*DATASET EXCERPTS*:
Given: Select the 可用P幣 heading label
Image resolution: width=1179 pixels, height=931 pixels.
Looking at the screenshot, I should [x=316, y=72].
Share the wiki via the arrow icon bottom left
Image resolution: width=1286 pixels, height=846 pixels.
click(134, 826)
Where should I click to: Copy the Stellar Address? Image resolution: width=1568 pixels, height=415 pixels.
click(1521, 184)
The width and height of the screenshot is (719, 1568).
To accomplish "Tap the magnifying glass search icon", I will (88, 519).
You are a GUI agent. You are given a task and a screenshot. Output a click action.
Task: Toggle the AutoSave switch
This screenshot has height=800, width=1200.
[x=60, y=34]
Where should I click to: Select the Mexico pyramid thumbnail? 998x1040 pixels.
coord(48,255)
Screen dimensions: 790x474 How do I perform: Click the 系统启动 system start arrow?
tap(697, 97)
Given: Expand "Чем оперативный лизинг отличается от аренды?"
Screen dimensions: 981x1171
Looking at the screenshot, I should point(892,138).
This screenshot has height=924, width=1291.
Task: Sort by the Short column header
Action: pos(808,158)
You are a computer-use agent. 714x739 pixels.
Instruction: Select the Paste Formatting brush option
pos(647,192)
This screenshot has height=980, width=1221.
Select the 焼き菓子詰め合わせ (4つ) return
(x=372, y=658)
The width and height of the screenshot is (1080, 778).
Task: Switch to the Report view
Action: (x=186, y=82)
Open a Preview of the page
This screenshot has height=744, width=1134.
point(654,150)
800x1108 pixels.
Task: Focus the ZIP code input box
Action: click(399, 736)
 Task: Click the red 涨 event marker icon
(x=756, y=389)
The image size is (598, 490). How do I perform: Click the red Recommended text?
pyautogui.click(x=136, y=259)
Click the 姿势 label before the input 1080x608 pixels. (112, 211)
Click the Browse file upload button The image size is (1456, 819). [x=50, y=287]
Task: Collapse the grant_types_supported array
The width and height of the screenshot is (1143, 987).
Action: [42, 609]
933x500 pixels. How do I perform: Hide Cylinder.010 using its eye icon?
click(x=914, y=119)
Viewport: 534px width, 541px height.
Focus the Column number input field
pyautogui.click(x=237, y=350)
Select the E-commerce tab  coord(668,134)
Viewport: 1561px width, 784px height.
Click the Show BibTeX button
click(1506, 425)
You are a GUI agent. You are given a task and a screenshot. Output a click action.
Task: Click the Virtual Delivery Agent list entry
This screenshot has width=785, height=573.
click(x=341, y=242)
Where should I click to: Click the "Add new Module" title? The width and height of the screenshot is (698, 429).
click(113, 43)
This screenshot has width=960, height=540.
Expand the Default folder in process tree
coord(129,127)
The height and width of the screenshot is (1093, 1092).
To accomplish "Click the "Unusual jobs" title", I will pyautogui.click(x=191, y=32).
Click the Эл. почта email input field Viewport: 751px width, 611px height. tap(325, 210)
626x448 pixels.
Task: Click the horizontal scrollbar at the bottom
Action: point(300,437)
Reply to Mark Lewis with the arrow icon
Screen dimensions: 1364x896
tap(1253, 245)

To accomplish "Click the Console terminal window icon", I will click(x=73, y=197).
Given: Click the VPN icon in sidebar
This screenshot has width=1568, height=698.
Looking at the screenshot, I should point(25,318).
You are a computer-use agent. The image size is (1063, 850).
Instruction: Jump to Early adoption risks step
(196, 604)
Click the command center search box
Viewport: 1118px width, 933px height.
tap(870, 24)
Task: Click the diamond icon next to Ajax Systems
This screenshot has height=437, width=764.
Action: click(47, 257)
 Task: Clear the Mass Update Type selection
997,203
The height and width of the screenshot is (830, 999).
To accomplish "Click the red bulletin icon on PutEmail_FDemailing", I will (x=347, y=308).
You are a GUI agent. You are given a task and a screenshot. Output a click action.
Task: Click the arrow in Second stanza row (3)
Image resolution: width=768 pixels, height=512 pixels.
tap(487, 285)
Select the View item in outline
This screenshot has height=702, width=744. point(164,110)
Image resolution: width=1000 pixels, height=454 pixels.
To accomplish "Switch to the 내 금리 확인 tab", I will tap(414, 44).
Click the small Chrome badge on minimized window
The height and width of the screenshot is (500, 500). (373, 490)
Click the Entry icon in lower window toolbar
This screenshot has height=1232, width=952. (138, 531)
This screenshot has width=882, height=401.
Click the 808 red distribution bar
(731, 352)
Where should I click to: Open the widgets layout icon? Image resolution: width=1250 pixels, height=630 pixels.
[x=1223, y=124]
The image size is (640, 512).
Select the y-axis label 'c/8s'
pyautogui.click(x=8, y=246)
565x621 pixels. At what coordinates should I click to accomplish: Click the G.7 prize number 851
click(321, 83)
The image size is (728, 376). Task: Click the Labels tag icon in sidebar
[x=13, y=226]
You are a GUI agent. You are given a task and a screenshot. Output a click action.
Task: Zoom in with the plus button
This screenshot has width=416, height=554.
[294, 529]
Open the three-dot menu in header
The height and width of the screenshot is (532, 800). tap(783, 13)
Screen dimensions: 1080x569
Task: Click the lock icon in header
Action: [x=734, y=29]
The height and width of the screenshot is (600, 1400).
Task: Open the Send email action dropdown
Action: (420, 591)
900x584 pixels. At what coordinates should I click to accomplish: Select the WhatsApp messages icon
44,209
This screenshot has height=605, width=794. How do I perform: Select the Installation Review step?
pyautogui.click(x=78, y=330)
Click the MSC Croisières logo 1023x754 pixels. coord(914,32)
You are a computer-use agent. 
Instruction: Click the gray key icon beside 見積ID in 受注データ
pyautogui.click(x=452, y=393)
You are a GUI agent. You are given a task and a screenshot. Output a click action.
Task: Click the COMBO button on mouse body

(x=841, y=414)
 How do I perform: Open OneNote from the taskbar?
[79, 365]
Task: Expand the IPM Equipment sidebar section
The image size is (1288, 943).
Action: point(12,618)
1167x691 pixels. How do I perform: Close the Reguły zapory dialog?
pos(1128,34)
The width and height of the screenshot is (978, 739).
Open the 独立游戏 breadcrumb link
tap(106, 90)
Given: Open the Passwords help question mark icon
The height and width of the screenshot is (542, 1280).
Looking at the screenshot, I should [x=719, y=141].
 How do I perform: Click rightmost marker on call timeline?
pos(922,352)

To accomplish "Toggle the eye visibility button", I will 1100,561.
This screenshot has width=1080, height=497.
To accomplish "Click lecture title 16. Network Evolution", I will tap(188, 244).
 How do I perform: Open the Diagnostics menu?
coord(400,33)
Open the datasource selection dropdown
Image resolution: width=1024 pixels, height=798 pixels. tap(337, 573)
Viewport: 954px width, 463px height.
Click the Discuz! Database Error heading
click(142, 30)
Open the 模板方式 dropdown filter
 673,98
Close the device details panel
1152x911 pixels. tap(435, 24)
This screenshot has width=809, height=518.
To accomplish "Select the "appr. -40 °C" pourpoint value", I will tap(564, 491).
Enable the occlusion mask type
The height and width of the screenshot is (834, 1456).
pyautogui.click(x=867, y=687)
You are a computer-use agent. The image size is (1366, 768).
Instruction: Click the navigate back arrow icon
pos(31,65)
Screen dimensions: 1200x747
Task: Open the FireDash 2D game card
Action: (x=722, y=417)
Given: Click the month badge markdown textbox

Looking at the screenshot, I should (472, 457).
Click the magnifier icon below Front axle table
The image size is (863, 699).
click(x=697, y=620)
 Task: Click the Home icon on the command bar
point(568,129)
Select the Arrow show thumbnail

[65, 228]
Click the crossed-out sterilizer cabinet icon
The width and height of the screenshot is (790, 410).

*PROBLEM DESCRIPTION*:
Give back the whole listing exactly.

*RESPONSE*:
Given: Select the 可用P幣 heading label
Image resolution: width=1179 pixels, height=931 pixels.
Looking at the screenshot, I should [x=316, y=72].
Share the wiki via the arrow icon bottom left
Image resolution: width=1286 pixels, height=846 pixels.
click(134, 826)
Where should I click to: Copy the Stellar Address? Image resolution: width=1568 pixels, height=415 pixels.
click(1521, 184)
The width and height of the screenshot is (719, 1568).
To accomplish "Tap the magnifying glass search icon", I will (88, 519).
You are a GUI agent. You are given a task and a screenshot. Output a click action.
Task: Toggle the AutoSave switch
This screenshot has height=800, width=1200.
[x=60, y=34]
Where should I click to: Select the Mexico pyramid thumbnail? 998x1040 pixels.
coord(48,255)
Screen dimensions: 790x474 How do I perform: Click the 系统启动 system start arrow?
tap(697, 97)
Given: Expand "Чем оперативный лизинг отличается от аренды?"
Screen dimensions: 981x1171
Looking at the screenshot, I should point(892,138).
This screenshot has height=924, width=1291.
Task: Sort by the Short column header
Action: pos(808,158)
You are a computer-use agent. 714x739 pixels.
Instruction: Select the Paste Formatting brush option
pos(647,192)
This screenshot has height=980, width=1221.
Select the 焼き菓子詰め合わせ (4つ) return
(x=372, y=658)
The width and height of the screenshot is (1080, 778).
Task: Switch to the Report view
Action: (x=186, y=82)
Open a Preview of the page
This screenshot has height=744, width=1134.
point(654,150)
800x1108 pixels.
Task: Focus the ZIP code input box
Action: click(399, 736)
 Task: Click the red 涨 event marker icon
(x=756, y=389)
The image size is (598, 490). How do I perform: Click the red Recommended text?
pyautogui.click(x=136, y=259)
Click the 姿势 label before the input 1080x608 pixels. (112, 211)
Click the Browse file upload button The image size is (1456, 819). [x=50, y=287]
Task: Collapse the grant_types_supported array
The width and height of the screenshot is (1143, 987).
Action: [42, 609]
933x500 pixels. How do I perform: Hide Cylinder.010 using its eye icon?
click(x=914, y=119)
Viewport: 534px width, 541px height.
Focus the Column number input field
pyautogui.click(x=237, y=350)
Select the E-commerce tab  coord(668,134)
Viewport: 1561px width, 784px height.
Click the Show BibTeX button
click(1506, 425)
You are a GUI agent. You are given a task and a screenshot. Output a click action.
Task: Click the Virtual Delivery Agent list entry
This screenshot has width=785, height=573.
click(x=341, y=242)
Where should I click to: Click the "Add new Module" title? The width and height of the screenshot is (698, 429).
click(113, 43)
This screenshot has width=960, height=540.
Expand the Default folder in process tree
coord(129,127)
The height and width of the screenshot is (1093, 1092).
To accomplish "Click the "Unusual jobs" title", I will pyautogui.click(x=191, y=32).
Click the Эл. почта email input field Viewport: 751px width, 611px height. tap(325, 210)
626x448 pixels.
Task: Click the horizontal scrollbar at the bottom
Action: point(300,437)
Reply to Mark Lewis with the arrow icon
Screen dimensions: 1364x896
tap(1253, 245)

To accomplish "Click the Console terminal window icon", I will click(x=73, y=197).
Given: Click the VPN icon in sidebar
This screenshot has width=1568, height=698.
Looking at the screenshot, I should point(25,318).
You are a computer-use agent. The image size is (1063, 850).
Instruction: Jump to Early adoption risks step
(196, 604)
Click the command center search box
Viewport: 1118px width, 933px height.
tap(870, 24)
Task: Click the diamond icon next to Ajax Systems
This screenshot has height=437, width=764.
Action: click(47, 257)
 Task: Clear the Mass Update Type selection
997,203
The height and width of the screenshot is (830, 999).
To accomplish "Click the red bulletin icon on PutEmail_FDemailing", I will (x=347, y=308).
You are a GUI agent. You are given a task and a screenshot. Output a click action.
Task: Click the arrow in Second stanza row (3)
Image resolution: width=768 pixels, height=512 pixels.
tap(487, 285)
Select the View item in outline
This screenshot has height=702, width=744. point(164,110)
Image resolution: width=1000 pixels, height=454 pixels.
To accomplish "Switch to the 내 금리 확인 tab", I will tap(414, 44).
Click the small Chrome badge on minimized window
The height and width of the screenshot is (500, 500). (373, 490)
Click the Entry icon in lower window toolbar
This screenshot has height=1232, width=952. (138, 531)
This screenshot has width=882, height=401.
Click the 808 red distribution bar
(731, 352)
Where should I click to: Open the widgets layout icon? Image resolution: width=1250 pixels, height=630 pixels.
[x=1223, y=124]
The image size is (640, 512).
Select the y-axis label 'c/8s'
pyautogui.click(x=8, y=246)
565x621 pixels. At what coordinates should I click to accomplish: Click the G.7 prize number 851
click(321, 83)
The image size is (728, 376). Task: Click the Labels tag icon in sidebar
[x=13, y=226]
You are a GUI agent. You are given a task and a screenshot. Output a click action.
Task: Zoom in with the plus button
This screenshot has width=416, height=554.
[294, 529]
Open the three-dot menu in header
The height and width of the screenshot is (532, 800). tap(783, 13)
Screen dimensions: 1080x569
Task: Click the lock icon in header
Action: [x=734, y=29]
The height and width of the screenshot is (600, 1400).
Task: Open the Send email action dropdown
Action: (420, 591)
900x584 pixels. At what coordinates should I click to accomplish: Select the WhatsApp messages icon
44,209
This screenshot has height=605, width=794. How do I perform: Select the Installation Review step?
pyautogui.click(x=78, y=330)
Click the MSC Croisières logo 1023x754 pixels. coord(914,32)
You are a computer-use agent. 
Instruction: Click the gray key icon beside 見積ID in 受注データ
pyautogui.click(x=452, y=393)
You are a GUI agent. You are given a task and a screenshot. Output a click action.
Task: Click the COMBO button on mouse body

(x=841, y=414)
 How do I perform: Open OneNote from the taskbar?
[79, 365]
Task: Expand the IPM Equipment sidebar section
The image size is (1288, 943).
Action: point(12,618)
1167x691 pixels. How do I perform: Close the Reguły zapory dialog?
pos(1128,34)
The width and height of the screenshot is (978, 739).
Open the 独立游戏 breadcrumb link
tap(106, 90)
Given: Open the Passwords help question mark icon
The height and width of the screenshot is (542, 1280).
Looking at the screenshot, I should [x=719, y=141].
 How do I perform: Click rightmost marker on call timeline?
pos(922,352)

To accomplish "Toggle the eye visibility button", I will 1100,561.
This screenshot has width=1080, height=497.
To accomplish "Click lecture title 16. Network Evolution", I will tap(188, 244).
 How do I perform: Open the Diagnostics menu?
coord(400,33)
Open the datasource selection dropdown
Image resolution: width=1024 pixels, height=798 pixels. tap(337, 573)
Viewport: 954px width, 463px height.
Click the Discuz! Database Error heading
click(142, 30)
Open the 模板方式 dropdown filter
 673,98
Close the device details panel
1152x911 pixels. tap(435, 24)
This screenshot has width=809, height=518.
To accomplish "Select the "appr. -40 °C" pourpoint value", I will tap(564, 491).
Enable the occlusion mask type
The height and width of the screenshot is (834, 1456).
pyautogui.click(x=867, y=687)
You are a computer-use agent. The image size is (1366, 768).
Instruction: Click the navigate back arrow icon
pos(31,65)
Screen dimensions: 1200x747
Task: Open the FireDash 2D game card
Action: (x=722, y=417)
Given: Click the month badge markdown textbox

Looking at the screenshot, I should (472, 457).
Click the magnifier icon below Front axle table
The image size is (863, 699).
click(x=697, y=620)
 Task: Click the Home icon on the command bar
point(568,129)
Select the Arrow show thumbnail

[65, 228]
Click the crossed-out sterilizer cabinet icon
The width and height of the screenshot is (790, 410).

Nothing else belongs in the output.